Australian historian (1867–1939)

Sir Ernest Scott (21 June 1867 – 6 December 1939) was an Australian historian and professor of history at the University of Melbourne from 1913 to 1936.

==Early life==
Scott was born in Northampton, England, on 21 June 1867, the son of Hannah Scott, a housekeeper; William Scott, civil engineer, was cited as his father when Ernest married. Ernest Scott was educated at St Katherine's Church of England School, Northampton and worked as a journalist on the London Globe. On 7 May 1892 Scott married Mabel Emily Besant, daughter of Rev. Frank and Annie Besant, the theosophist; they had one child, Muriel (1893–1924).

==Career==
In 1892 Scott (who began to call himself Besant-Scott at his wife's insistence) migrated to Australia, where he joined the staff of The Herald newspaper, edited the Austral Theosophist (established by Isabel Cooper-Oakley) which appeared from January 1894 to February 1895, and lectured. Around 1896 Mabel converted to Roman Catholicism and became estranged from her husband, although they continued nominal cohabitation. Scott subsequently abandoned theosophy. Mabel returned to England in 1909, taking their daughter Muriel, but Scott did not sue for divorce until 1915. On 25 May in Melbourne, Scott married to Bendigo-born Emily Illinden Fortuna, sister of Edward Dyason. They had no children.

From 1895 to 1901 Scott was a member of the Victorian Hansard staff, and from 1901 to 1914 was on the Commonwealth Hansard staff. After the publication of Terre Napoléon: A History of French Explorations and Projects in Australia (London, 1910), Laperouse (Sydney, 1912) and The Life of Captain Matthew Flinders (Sydney, 1914), Scott's reputation as a historian was established.

In 1913 Scott was appointed professor of history at the University of Melbourne. Future professors of history who passed through Scott's school included (Sir) Keith Hancock, Fred Alexander, Marnie Bassett, (Sir) Stephen Henry Roberts, Manning Clark, N. D. Harper and A. G. B. Fisher of Christchurch.

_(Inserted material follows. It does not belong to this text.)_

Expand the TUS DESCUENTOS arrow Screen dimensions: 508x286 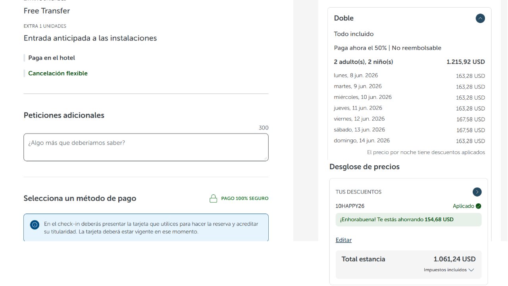tap(477, 192)
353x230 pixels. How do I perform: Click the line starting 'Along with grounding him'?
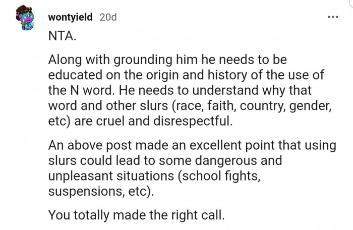point(167,60)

Scott's other works included A Short History of Australia (1916), Men and Thought in Modern History (1916), History and Historical Problems (1925), Australian Discovery (1929) and in 1933 appeared volume VII of The Cambridge History of the British Empire, edited and partly written by Scott. Australia During the War, being volume XI of The Official History of Australia in the War of 1914–1918, appeared in 1936. Scott retired in 1936, was knighted in June 1939 and died of a coronary thrombosis on 6 December 1939.

==Legacy==
Scott's widow Emily Scott donated money to the University of Melbourne to establish the Ernest Scott Prize for History, which is awarded annually for the most distinguished contribution to the history of Australia or New Zealand.

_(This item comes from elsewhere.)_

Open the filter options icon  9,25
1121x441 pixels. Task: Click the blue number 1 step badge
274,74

===The Scott lineage of historians===

Lines of historians in Australia can be traced to Scott at the University of Melbourne. Among his undergraduate students were future historians Manning Clark and W. K. Hancock. Clark later went on to teach a third generation of historians which included Geoffrey Blainey, Geoffrey Serle, Ken Inglis, and Michael Roe. This generation would "transform the writing of Australian history over the following five decades." A fourth generation was taught by Blainey, including Janet McCalman and Stuart Macintyre. Inglis taught Bill Gammage and Hank Nelson. Among Macintyre's former undergraduate students was Frank Bongiorno.